Just for fun, here’s a question I usually ask of people who say they’re experts in C++:
“I’ve got a base class called Base. It has a function called Initialize that is overloaded in some derived classes. What exactly happens when you call it in Base’s constructor?”
Variant:If they say they’re a COM expert as well, it’s usually asked as:
“I have a COM object with a COM method of Initialize. What happens when I call it from my object’s constructor?”
By contrast, if you say that you did some C++ work, but weren’t an expert, I would simply try and figure out your skill level and move on to what you, yourself said your strengths were. In short: Know your skill level and communicate that honestly.
Socially: Leave your ego at the door. That’s something hiring managers look for. While being an arrogant jerk may have been a sign of greatness in the 80’s and 90’s, it just doesn’t fly these days. I know I will not hire anyone, regardless of how brilliant they are, if they’re not first a good fit with my existing group. Luckily for everyone involved, that’s a very easy requirement, since I have some of the most likeable, affable, sweet, wonderful people it is anyone’s luck to work with. (Note to self: make sure they never read this.)
While it’s counter-intuitive, you should make sure to listen as much as you talk. If you’re the only one talking, likely things are not going as well as they could. An interview is still a conversation, and as such needs to be balanced. Asking intelligent questions is an important skill to develop. BEWARE: Movie Reference Coming… Do you remember in Yentl, when (s)he is first accepted into Yeshiva, the Rebe says, “It is not only by their answers, but by their question that they are judged.” Oh come on, of course you remember that….

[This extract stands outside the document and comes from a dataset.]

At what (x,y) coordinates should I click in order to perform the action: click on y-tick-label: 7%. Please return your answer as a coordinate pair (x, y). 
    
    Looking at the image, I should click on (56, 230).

To ask interesting questions (as opposed to merely asking questions), you’ll need to come informed. Research the company. Research who you’ll interview with, if you can. Listen to your interviewer. Ask about the nature of the job, company direction, etc.

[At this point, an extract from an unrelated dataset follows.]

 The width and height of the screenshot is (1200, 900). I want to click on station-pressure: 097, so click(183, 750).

If you can seem like you’re already working there, then you’re way ahead. If you can paint the image for your potential boss of what it would look like for him to work with you, then you’ve bridged a good imporant gap. Tricks for how to do this? Well,… when you talk about the company try saying “we”. WHen you talk about the work to be done, try this: “So I’ll be setting up the database and then…” or “The way I’d to go about this would be to …… does that sound right?”
Smile and relax. Yeah, yeah, I know. Everyone says it and it’s damn hard to do. But, the fact that everyone says it means there’s probably something to it, right? Why does it even matter? Well, when it’s 9:30 at night and you’re all there trying to debug a production issue, you want to make sure you’re in the trenches with someone you actually enjoy being with. Or maybe even like. One word of wisdom: if you can get your interviewer to actually like you, if he actually would enjoy spending time with you, or working with you, then she or he will be trying as hard as he can to find compelling reasons to hire you. In that case, you’ve switched the entire context of the interview around. Instead of you having to prove yourself, you can relax and tell him all the great reasons you’ll be an asset to the company. And there’s a huge difference in those two conversations.